TASK TO COMPLETE: In the items below, revise the lines starting at the one containing "Enable the Logging toggle switch" and ending at the one containing "Click the Rename" by changing "toolbar" to "ribbon", keeping everything else the same. Return only those lines.

##### MATERIAL SUPPLIED #####

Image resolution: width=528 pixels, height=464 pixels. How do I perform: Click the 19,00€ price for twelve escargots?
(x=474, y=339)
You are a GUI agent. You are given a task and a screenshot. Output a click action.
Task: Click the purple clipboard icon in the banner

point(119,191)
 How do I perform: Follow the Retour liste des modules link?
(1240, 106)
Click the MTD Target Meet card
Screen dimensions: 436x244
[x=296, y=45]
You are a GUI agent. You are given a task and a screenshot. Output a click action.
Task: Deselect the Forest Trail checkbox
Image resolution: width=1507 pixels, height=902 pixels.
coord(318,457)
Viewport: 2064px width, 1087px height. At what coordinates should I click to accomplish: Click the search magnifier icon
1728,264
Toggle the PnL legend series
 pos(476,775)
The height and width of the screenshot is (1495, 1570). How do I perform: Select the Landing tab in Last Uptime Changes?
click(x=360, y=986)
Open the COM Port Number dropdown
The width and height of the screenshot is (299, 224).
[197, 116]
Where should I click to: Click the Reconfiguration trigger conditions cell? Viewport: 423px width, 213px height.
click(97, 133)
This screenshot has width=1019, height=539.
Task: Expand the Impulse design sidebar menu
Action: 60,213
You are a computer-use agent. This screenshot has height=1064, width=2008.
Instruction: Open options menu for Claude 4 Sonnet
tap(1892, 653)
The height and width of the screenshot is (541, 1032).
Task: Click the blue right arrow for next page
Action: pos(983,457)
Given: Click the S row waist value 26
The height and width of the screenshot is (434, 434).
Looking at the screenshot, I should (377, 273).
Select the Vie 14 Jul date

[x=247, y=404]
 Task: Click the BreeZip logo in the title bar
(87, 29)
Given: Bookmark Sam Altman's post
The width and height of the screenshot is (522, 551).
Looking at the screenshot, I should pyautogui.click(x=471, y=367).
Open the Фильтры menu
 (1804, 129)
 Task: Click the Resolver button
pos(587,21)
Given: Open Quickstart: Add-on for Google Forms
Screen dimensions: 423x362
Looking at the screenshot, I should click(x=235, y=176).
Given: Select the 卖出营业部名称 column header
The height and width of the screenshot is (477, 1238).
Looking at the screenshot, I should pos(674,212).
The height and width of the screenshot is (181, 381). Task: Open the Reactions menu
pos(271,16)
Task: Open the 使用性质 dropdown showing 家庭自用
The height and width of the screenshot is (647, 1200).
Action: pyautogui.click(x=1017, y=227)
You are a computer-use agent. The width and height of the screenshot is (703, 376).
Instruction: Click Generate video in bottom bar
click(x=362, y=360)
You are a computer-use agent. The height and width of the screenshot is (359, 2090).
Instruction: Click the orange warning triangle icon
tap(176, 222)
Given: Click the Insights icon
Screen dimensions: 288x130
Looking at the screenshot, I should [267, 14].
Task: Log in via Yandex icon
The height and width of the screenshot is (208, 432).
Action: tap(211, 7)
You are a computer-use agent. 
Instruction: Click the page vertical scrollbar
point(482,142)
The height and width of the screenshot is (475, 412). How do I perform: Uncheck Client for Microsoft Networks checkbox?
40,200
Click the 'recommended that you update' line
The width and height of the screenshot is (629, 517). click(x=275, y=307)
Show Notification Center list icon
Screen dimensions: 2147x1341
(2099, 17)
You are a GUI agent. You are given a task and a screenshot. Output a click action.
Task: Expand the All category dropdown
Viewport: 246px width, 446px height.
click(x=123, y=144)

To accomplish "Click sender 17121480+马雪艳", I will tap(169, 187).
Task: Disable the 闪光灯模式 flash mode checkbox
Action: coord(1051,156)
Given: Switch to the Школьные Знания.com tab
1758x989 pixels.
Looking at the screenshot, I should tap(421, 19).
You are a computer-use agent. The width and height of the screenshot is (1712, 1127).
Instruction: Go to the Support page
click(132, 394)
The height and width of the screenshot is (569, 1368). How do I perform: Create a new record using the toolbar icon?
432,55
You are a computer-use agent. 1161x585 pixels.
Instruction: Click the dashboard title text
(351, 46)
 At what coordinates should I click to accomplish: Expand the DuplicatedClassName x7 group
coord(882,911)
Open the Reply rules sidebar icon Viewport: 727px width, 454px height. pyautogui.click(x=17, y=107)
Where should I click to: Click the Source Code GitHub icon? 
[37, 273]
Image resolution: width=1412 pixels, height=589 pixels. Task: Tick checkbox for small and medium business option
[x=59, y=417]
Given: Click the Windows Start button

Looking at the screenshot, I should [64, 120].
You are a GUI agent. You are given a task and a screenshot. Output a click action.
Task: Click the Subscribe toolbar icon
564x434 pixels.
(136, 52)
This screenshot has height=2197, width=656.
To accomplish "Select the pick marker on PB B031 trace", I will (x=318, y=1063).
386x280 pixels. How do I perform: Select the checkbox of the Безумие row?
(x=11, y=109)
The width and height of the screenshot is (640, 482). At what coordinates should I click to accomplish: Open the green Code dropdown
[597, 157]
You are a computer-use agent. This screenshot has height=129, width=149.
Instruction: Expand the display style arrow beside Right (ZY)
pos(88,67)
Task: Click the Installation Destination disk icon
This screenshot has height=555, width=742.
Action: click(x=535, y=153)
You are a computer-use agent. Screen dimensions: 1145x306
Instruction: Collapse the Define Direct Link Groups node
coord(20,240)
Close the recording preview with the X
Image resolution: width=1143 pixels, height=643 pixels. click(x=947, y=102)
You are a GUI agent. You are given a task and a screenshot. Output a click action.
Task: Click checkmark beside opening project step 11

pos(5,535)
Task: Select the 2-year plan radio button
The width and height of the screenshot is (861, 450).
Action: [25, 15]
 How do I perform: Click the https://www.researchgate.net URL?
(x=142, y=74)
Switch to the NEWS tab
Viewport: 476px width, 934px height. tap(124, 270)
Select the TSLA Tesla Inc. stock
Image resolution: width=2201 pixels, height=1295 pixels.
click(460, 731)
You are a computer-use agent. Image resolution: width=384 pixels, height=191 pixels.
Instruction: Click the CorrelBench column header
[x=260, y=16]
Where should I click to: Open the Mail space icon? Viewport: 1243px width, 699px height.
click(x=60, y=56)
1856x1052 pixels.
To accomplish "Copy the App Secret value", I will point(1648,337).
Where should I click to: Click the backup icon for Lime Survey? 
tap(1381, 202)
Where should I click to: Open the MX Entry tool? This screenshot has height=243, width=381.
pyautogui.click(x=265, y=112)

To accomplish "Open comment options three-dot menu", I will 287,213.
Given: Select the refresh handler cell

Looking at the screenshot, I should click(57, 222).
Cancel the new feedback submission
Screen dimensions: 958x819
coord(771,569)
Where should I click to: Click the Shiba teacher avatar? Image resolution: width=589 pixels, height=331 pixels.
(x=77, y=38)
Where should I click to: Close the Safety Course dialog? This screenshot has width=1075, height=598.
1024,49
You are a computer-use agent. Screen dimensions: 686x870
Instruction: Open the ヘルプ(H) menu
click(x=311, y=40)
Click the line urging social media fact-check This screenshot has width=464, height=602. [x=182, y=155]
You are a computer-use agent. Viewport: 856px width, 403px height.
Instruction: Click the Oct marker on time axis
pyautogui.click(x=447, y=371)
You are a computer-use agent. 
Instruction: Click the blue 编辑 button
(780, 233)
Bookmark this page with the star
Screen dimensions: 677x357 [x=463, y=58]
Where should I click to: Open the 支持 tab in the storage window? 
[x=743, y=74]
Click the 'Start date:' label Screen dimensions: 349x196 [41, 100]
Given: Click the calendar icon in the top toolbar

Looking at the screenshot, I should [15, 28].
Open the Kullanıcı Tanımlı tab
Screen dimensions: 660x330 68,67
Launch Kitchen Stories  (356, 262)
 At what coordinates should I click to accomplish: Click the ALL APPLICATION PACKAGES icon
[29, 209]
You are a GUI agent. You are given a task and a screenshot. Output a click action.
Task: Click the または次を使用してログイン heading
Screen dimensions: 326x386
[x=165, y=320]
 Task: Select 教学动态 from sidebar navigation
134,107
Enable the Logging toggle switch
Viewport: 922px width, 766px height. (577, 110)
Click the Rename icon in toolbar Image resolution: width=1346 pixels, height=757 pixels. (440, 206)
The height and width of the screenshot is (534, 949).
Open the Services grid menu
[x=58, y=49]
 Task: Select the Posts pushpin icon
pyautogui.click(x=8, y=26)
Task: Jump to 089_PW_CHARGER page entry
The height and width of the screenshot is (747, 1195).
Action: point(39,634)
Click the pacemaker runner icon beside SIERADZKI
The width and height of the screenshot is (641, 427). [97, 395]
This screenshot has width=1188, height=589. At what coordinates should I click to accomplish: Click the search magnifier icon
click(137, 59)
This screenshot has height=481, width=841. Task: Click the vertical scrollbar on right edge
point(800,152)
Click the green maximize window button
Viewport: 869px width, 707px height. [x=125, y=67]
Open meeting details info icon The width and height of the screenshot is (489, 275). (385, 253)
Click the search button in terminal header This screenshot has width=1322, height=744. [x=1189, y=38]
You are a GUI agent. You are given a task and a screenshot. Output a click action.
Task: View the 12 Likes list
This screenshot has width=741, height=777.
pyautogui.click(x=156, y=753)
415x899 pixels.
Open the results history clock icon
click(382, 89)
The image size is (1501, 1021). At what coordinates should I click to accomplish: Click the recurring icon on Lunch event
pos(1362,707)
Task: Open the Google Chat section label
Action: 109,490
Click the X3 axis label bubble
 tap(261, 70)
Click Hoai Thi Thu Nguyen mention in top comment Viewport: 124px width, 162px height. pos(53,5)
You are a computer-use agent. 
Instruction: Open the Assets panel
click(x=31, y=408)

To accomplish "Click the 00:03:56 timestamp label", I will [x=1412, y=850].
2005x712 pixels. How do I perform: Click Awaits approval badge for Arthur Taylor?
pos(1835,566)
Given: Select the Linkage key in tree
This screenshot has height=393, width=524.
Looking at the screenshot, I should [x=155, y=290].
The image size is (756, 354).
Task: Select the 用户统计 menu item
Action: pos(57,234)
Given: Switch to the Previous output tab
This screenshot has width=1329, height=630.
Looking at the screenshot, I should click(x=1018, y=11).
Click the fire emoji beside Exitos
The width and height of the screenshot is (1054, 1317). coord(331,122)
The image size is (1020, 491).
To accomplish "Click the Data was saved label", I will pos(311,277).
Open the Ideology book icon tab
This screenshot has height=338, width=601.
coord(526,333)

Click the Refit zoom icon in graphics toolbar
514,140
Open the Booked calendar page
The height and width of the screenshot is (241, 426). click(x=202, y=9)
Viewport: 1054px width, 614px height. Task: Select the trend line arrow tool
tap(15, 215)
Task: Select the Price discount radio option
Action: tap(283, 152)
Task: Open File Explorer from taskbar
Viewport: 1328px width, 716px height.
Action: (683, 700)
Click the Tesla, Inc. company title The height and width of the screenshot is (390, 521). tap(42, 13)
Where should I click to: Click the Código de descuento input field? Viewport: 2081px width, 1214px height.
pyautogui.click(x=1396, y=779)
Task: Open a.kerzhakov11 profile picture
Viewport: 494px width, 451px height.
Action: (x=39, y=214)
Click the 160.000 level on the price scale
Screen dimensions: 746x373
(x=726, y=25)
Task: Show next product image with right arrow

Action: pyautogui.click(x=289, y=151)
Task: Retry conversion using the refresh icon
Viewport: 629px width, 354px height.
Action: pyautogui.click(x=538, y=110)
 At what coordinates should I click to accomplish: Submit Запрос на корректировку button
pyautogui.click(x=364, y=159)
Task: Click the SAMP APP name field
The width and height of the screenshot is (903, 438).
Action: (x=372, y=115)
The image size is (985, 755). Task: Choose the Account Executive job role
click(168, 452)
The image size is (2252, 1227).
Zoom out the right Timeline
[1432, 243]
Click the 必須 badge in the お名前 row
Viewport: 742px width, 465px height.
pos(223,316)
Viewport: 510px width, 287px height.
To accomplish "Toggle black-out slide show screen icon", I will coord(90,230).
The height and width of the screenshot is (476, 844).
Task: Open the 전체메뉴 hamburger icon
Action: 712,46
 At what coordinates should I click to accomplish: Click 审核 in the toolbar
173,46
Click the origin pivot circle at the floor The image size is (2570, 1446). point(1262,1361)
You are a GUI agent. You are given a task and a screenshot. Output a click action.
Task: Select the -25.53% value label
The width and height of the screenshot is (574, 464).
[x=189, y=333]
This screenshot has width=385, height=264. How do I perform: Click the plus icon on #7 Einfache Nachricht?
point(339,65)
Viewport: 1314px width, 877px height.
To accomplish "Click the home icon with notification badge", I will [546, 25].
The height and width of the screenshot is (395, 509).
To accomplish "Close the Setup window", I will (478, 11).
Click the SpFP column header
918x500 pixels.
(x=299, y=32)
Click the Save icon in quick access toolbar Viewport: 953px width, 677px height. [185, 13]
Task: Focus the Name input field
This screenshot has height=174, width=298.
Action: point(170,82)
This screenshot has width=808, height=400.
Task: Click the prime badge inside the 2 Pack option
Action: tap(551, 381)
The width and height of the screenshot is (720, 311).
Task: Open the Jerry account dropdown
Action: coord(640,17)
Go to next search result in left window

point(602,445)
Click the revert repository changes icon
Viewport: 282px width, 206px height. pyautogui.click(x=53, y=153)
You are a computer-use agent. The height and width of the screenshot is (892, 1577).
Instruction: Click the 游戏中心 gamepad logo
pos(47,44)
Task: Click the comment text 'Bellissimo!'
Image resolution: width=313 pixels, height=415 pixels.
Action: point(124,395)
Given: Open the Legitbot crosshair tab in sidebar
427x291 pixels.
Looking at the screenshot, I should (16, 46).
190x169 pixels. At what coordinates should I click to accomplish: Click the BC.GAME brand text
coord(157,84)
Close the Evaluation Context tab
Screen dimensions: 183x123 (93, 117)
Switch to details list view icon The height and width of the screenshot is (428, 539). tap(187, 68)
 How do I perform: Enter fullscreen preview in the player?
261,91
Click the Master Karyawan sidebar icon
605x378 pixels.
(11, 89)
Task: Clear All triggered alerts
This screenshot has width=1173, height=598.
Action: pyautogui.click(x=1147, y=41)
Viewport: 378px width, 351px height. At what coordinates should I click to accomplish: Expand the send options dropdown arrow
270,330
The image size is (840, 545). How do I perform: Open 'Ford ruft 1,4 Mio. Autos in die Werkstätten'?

#####

FINAL ANSWER:
Enable the Logging toggle switch
Viewport: 922px width, 766px height. (577, 110)
Click the Rename icon in ribbon Image resolution: width=1346 pixels, height=757 pixels. (440, 206)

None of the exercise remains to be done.